What to work on >> Filter the records for lines holding the string "computer".

Provided records >>
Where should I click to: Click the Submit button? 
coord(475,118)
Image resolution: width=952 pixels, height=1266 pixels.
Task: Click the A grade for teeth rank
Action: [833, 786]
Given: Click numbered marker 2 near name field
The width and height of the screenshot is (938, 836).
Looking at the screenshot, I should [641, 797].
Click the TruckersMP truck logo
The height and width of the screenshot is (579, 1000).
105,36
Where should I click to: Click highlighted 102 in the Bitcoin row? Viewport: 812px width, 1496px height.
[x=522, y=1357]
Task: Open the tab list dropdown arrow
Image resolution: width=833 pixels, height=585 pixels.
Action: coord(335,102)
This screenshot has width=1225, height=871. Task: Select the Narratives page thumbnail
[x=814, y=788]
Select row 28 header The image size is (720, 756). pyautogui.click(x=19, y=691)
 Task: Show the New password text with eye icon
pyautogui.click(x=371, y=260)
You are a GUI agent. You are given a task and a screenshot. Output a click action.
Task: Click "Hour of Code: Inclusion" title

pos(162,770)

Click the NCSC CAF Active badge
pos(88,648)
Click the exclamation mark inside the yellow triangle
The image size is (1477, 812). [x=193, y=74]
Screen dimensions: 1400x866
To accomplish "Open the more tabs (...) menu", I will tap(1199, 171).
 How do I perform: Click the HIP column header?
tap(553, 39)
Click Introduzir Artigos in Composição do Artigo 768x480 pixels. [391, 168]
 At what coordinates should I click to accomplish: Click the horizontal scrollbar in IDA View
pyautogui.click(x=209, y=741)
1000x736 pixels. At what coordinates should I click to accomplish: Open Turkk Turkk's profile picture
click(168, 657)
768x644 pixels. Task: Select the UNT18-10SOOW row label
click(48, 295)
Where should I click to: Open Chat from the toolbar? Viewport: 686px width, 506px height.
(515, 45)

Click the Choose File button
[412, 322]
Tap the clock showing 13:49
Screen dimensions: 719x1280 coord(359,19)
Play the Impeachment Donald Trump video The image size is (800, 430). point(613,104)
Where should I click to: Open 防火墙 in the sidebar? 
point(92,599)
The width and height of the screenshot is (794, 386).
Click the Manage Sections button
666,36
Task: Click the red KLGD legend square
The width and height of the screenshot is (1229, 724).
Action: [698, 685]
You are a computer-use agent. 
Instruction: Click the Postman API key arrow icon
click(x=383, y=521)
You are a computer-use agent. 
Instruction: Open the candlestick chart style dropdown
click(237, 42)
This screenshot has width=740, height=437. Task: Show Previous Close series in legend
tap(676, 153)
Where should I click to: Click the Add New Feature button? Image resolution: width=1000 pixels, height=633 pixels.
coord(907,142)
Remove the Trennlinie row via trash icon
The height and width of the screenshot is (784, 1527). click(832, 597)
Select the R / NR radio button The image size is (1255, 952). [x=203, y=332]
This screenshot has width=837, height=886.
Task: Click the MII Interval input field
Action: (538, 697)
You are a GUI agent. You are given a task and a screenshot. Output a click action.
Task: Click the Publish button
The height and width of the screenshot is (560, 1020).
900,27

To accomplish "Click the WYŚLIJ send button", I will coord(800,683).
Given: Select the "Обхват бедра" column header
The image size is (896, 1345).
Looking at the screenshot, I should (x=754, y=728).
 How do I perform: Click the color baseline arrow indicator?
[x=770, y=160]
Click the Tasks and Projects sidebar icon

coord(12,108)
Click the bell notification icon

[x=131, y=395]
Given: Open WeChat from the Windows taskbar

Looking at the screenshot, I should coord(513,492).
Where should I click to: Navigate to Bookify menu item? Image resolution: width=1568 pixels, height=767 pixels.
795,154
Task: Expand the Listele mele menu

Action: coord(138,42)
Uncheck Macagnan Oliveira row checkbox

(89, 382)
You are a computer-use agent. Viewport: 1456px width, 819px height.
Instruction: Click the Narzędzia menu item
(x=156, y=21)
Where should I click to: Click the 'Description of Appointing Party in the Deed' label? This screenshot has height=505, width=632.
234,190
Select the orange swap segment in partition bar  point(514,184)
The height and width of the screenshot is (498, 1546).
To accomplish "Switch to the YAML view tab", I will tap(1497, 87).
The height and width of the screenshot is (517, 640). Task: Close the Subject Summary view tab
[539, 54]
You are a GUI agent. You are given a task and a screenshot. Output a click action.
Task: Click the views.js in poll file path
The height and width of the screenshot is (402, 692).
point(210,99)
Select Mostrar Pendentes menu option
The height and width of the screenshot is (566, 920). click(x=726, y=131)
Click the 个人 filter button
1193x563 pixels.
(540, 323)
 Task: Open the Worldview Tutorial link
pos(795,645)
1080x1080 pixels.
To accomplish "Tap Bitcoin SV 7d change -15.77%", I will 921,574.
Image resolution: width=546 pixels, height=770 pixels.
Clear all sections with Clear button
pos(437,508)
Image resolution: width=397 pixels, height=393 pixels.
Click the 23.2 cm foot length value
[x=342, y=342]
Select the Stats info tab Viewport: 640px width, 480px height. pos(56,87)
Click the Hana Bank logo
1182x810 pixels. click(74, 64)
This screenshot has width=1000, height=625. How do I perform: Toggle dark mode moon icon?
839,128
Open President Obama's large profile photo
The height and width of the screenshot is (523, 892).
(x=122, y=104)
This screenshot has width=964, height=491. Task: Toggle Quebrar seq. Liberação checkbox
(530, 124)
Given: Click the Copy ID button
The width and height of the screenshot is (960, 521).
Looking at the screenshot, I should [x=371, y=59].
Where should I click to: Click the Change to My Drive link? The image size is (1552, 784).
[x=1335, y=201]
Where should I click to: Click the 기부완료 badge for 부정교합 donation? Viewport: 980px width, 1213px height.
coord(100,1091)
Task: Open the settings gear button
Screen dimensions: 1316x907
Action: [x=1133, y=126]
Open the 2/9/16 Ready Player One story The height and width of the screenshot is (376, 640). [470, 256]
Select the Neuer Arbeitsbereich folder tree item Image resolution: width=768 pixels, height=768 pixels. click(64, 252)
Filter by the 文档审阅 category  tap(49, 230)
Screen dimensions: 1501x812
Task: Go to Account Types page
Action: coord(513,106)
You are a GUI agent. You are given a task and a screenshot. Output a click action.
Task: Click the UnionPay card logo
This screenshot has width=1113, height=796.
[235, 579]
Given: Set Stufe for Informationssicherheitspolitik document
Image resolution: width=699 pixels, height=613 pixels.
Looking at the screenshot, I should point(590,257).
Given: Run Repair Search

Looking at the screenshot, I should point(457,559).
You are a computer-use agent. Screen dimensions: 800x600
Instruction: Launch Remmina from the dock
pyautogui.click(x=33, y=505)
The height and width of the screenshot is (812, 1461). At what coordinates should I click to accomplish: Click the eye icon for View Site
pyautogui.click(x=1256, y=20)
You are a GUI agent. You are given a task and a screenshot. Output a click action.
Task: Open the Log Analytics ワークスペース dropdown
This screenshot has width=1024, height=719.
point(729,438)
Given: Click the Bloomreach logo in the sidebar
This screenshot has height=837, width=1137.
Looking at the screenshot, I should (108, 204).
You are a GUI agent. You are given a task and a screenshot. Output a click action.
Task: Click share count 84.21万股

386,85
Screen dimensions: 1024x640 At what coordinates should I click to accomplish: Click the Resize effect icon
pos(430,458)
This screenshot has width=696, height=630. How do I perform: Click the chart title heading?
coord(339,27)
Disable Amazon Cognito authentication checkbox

Response to this task >>
You are a computer-use agent. 
You are a computer-use agent. 
You are a computer-use agent. Viewport: 1456px width, 819px height.
You are a computer-use agent. Screen dimensions: 800x600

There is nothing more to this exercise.